Linus Torvalds on FreeBSD's Use of Copy-on-write

Wed Apr 26 22:18:56 UTC 2006

On Mon, Apr 24, 2006 at 19:24:14 -0400, Alexander Kabaev wrote:
> On Sun, 23 Apr 2006 23:55:23 -0700
> Julian Elischer <julian at elischer.org> wrote:
> 
> > John-Mark Gurney wrote:
> > 
> > >Kirk McKusick wrote this message on Sun, Apr 23, 2006 at 23:33 -0700:
> > >  
> > >
> > >>Linus explained that while this may look good on specific
> > >>benchmarks, it actually introduces extra overhead, "the thing is,
> > >>the cost of
> > >>    
> > >>
> > >
> > >Has he benchmarked this to prove his point?  And has he done it over
> > >realworld work loads, like Apache or another "standard" program
> > >instead of a microbenchmark designed especially to make COW look bad?
> > >  
> > >
> > 
> > Well no-one has even confirmed that freeBSD does all this
> > "page flipping" etc.  I doubt that Linus has looked inside the BSD
> > kernels. He's probably just repeating what he's been told, and that's
> > so accurate, right?
> > 
> > I know that freeBSD developers have over the last few years also 
> > acknowledged that
> > the speed  of modern CPUs vs. memeory speeds makes it often less
> > efficient to do certain optimisations than it used to be.
> > 
> > 
> > 
> > 
> > >As w/ all theories, w/o numbers, they are only theories till backed
> > >up w/ benchmarks.
> > >
> > >This isn't suppose to defend COW, but it is designed to ensure that
> > >people don't stop exploring just because someone says something...
> > >
> > >  
> > >
> > _______________________________________________
> > freebsd-arch at freebsd.org mailing list
> > http://lists.freebsd.org/mailman/listinfo/freebsd-arch
> > To unsubscribe, send any mail to
> > "freebsd-arch-unsubscribe at freebsd.org"
> The original zero-copy code was used to stream network data directly to
> an onboard SDRAM memory on an extension PCI card.

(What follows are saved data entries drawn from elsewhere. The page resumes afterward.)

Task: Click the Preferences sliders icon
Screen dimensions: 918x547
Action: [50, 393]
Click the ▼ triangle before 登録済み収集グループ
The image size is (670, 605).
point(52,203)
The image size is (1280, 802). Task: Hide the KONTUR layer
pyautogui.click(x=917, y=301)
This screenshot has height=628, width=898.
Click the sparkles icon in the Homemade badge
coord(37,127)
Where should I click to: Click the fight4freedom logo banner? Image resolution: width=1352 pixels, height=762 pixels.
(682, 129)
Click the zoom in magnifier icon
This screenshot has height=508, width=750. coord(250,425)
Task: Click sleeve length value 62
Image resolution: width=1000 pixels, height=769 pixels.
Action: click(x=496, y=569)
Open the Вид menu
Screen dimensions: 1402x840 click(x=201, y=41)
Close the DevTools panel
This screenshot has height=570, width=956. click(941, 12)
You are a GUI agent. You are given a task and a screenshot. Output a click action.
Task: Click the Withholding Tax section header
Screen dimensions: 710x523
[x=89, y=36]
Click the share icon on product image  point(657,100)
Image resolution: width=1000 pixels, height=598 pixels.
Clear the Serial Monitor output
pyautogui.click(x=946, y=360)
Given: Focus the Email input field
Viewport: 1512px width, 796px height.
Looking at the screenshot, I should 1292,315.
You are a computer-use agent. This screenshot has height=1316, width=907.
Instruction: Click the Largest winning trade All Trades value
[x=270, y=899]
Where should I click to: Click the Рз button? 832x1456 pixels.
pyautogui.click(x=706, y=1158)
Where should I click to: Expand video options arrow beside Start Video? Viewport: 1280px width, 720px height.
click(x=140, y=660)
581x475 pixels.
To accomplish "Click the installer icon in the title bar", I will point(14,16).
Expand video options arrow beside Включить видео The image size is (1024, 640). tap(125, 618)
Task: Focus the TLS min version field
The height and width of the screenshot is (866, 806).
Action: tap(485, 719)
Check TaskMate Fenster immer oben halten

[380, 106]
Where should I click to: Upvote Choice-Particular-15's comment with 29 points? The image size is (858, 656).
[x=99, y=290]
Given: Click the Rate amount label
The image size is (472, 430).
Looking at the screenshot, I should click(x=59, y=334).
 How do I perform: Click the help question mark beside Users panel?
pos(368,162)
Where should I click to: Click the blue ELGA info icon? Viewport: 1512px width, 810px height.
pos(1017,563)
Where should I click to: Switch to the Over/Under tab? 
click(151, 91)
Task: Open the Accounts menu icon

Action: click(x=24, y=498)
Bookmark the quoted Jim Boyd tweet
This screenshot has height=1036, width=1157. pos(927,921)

Linus' notes about
> relative cost of memory-to-memory copies vs. TLB shootdowns and possible
> page access traps had little relevance there.

If you're talking about the code I wrote at Pluto/Avid, yeah, it was
primarily to get around very poor CPU access speed to the external RAID
cache we had on that box.

The zero copy send model used async I/O semantics -- you'd get the
completed buffers back when they were freed, so you knew you could reuse
them in userland.

The zero copy receive model relied on extensive modifications to the Alteon
Tigon II firmware -- a whole lot more than the header splitting firmware
that's in the FreeBSD tree now.  I added 16 extra receive rings to the
firmware to handle up to 16 incoming FTP connections.  Packet headers were
DMAed into normal kernel memory, and the payloads were DMAed into the PCI
attached RAID cache.

Since neither implementation was generally useful, Drew Gallatin and I
cleaned up his zero copy sockets implementation for inclusion in FreeBSD.
The receive semantics with respect to userland were similar to what I did
at Pluto/Avid, but the send semantics are somewhat different, since they
rely on COW instead of a separate notification that the buffer is done.

Is any of that old codebase still in use?  I figured it probably went away
with the old hardware...

Ken
-- 
Kenneth Merry
ken at FreeBSD.ORG